== Dataset entries
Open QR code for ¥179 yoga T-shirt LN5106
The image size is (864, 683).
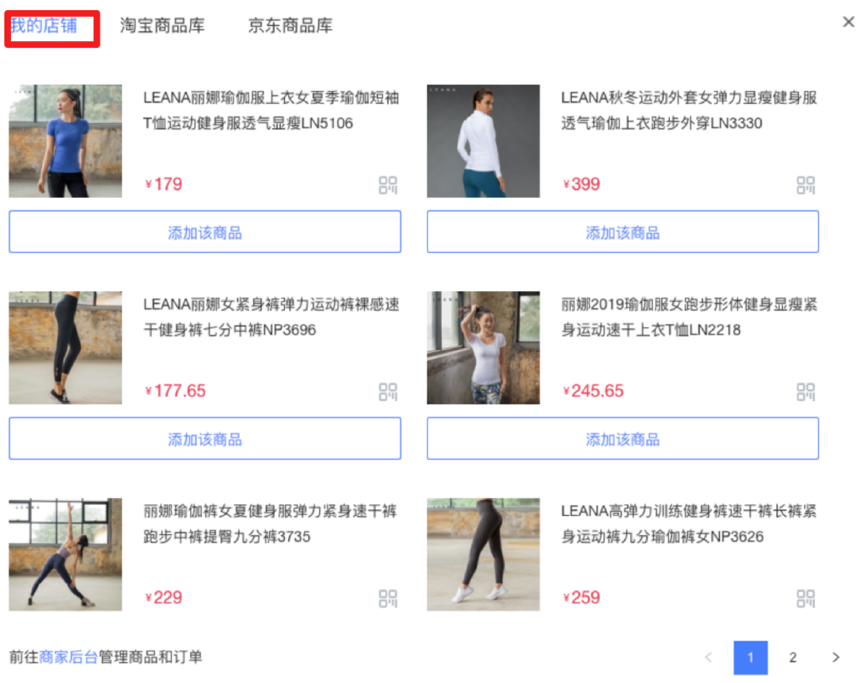click(x=388, y=185)
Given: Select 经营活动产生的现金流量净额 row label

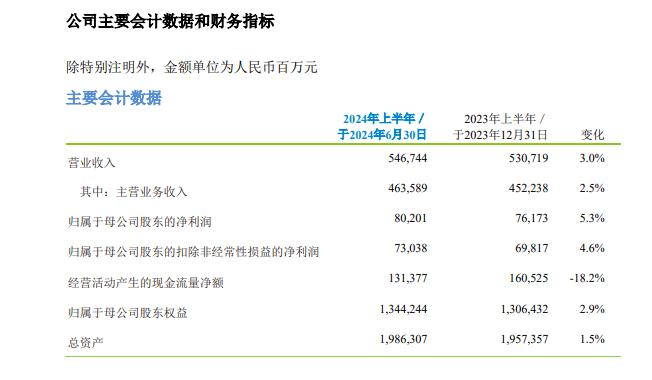Looking at the screenshot, I should point(146,283).
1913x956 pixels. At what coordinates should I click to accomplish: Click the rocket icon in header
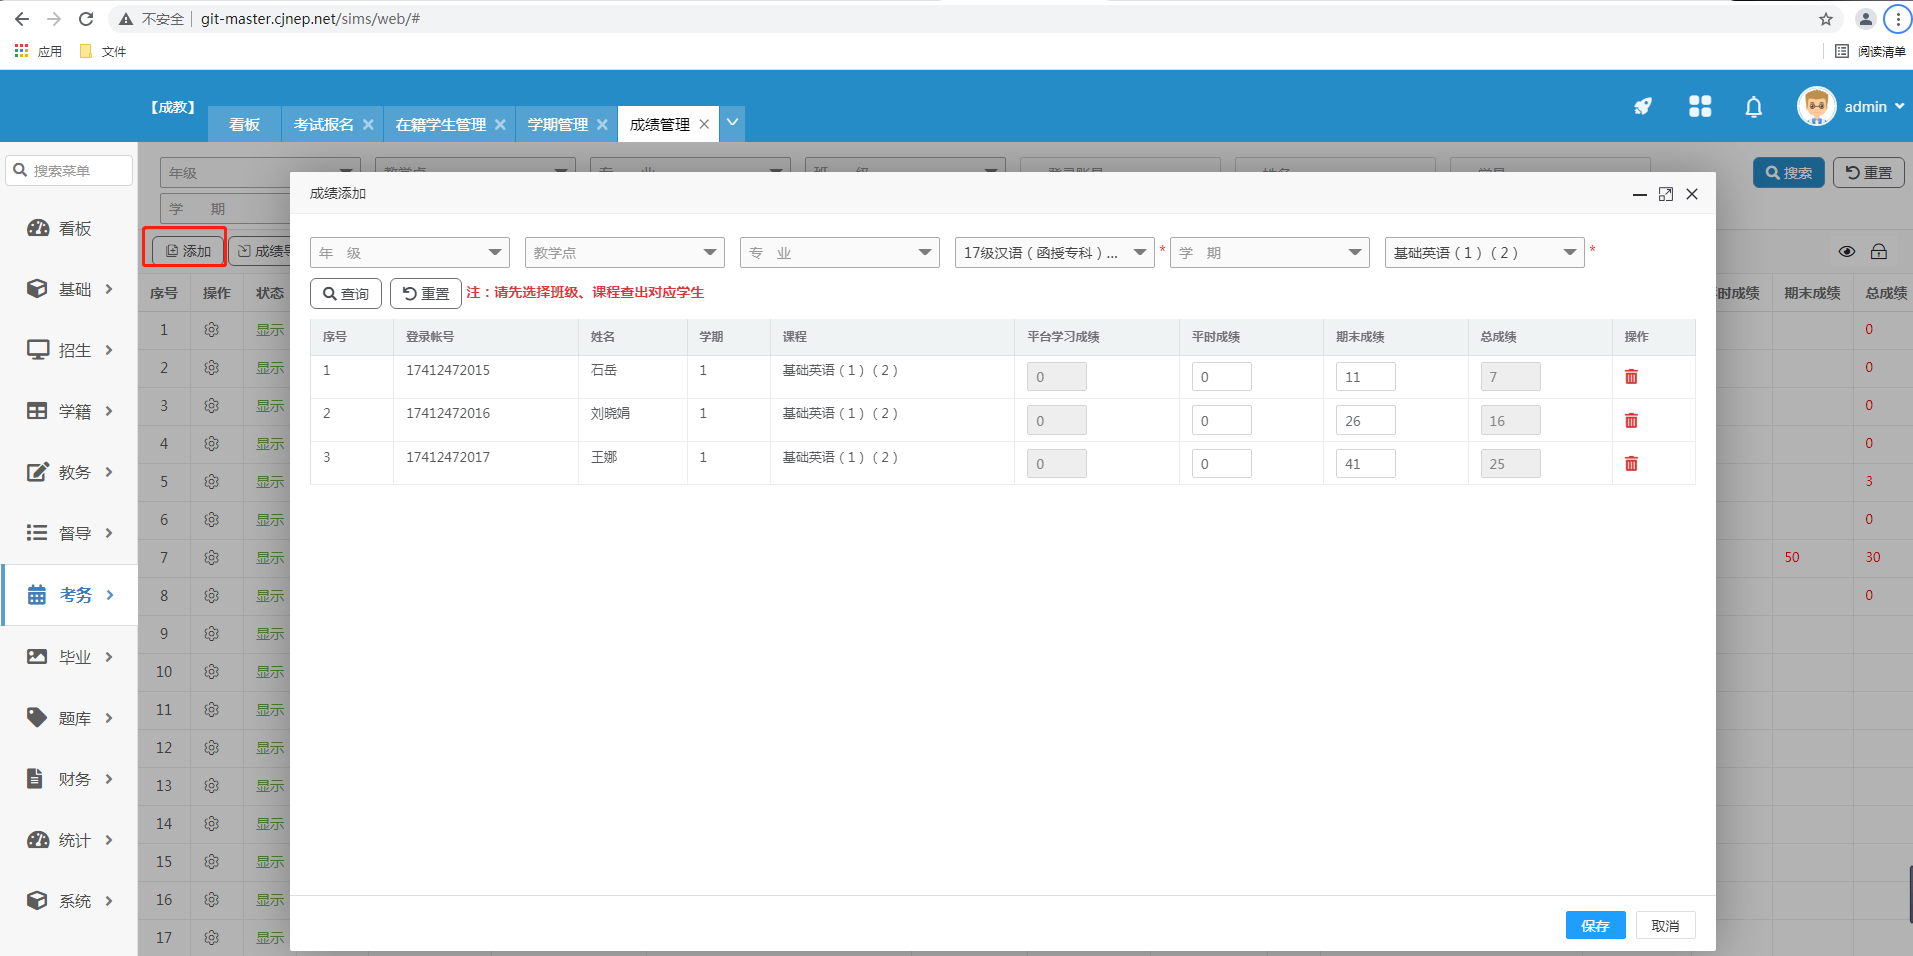[1643, 107]
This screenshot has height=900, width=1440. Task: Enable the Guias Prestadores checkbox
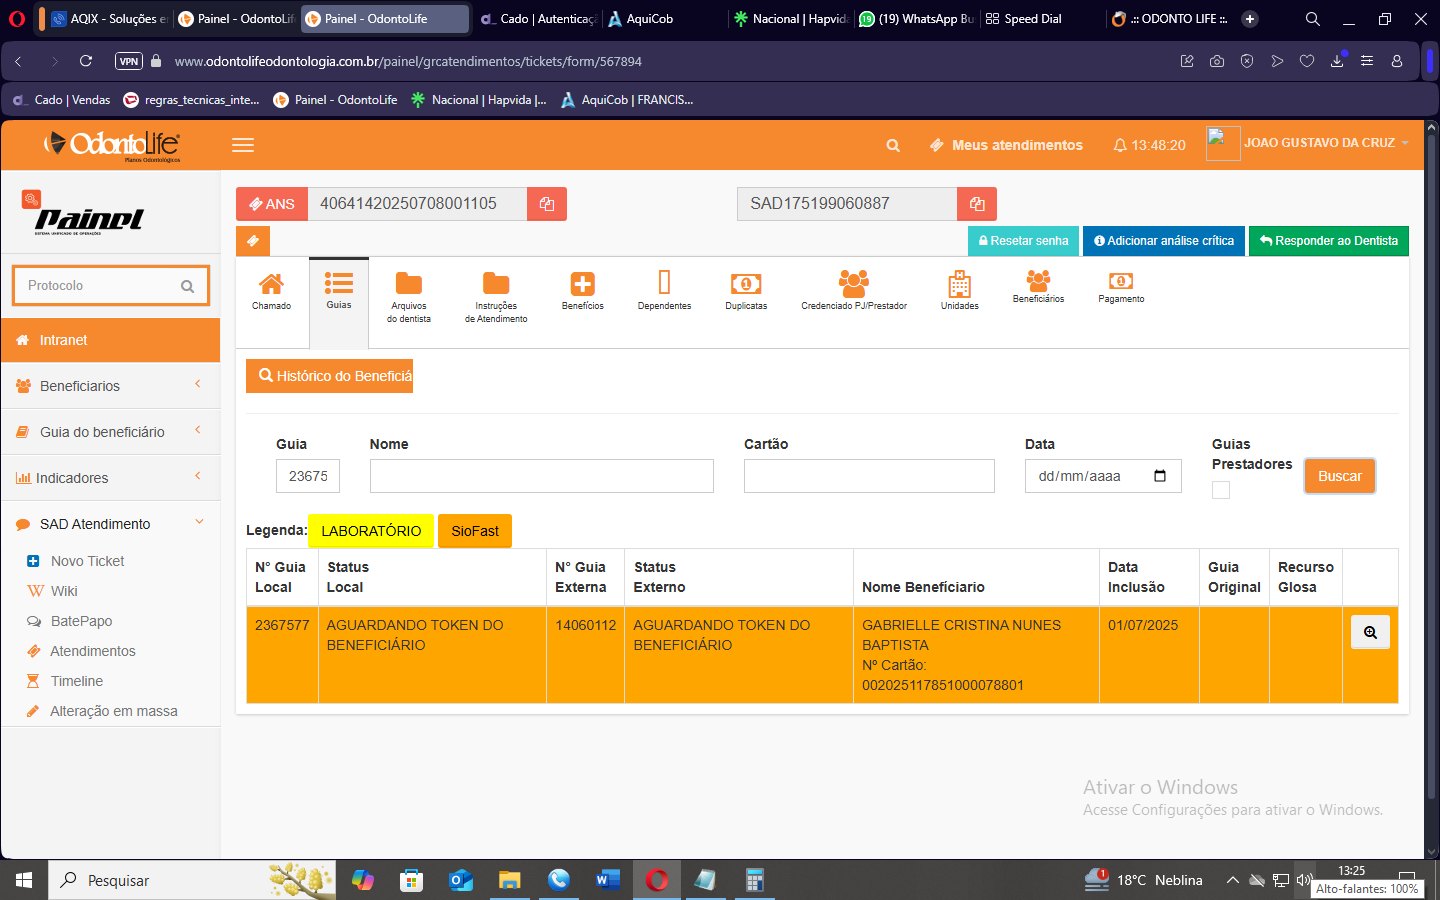pos(1221,490)
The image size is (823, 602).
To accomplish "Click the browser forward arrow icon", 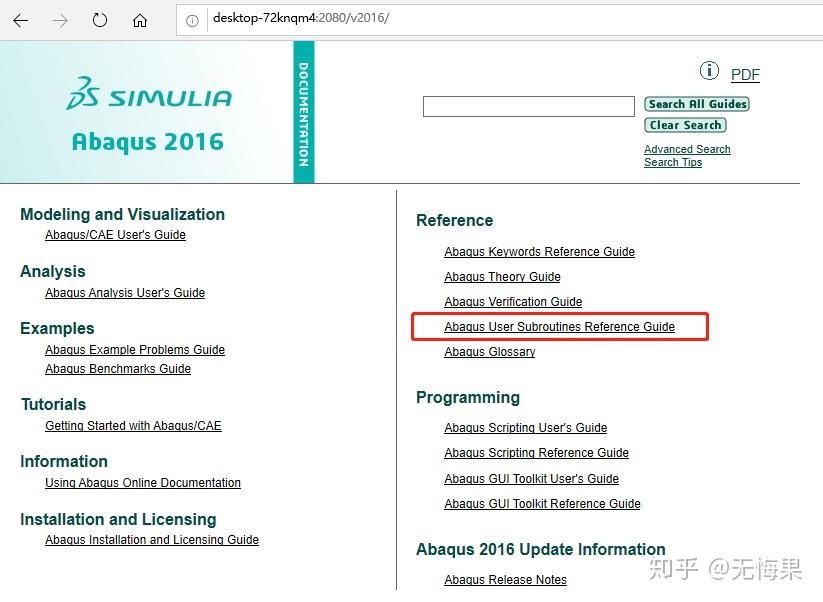I will click(60, 20).
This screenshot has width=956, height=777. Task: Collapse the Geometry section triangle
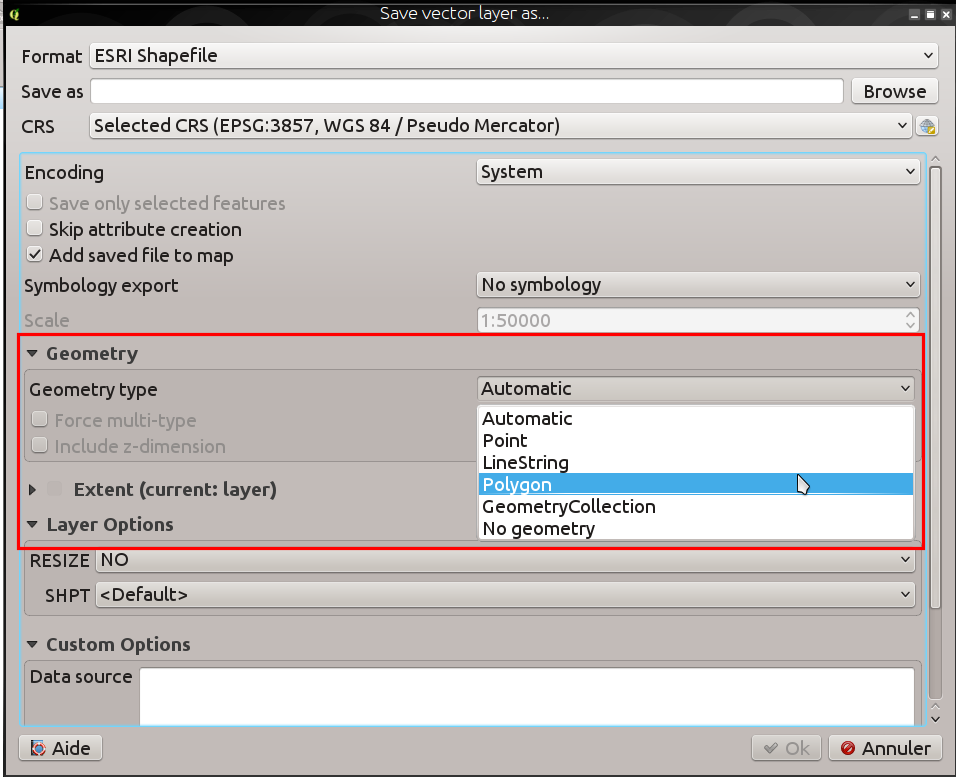pyautogui.click(x=32, y=353)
====
What you need to do - The answer should contain only the lines from the one with "This screenshot has width=956, height=777." through the last line of the material, given word for word and without pictures.

Result -
This screenshot has width=956, height=777. Task: Collapse the Geometry section triangle
pyautogui.click(x=32, y=353)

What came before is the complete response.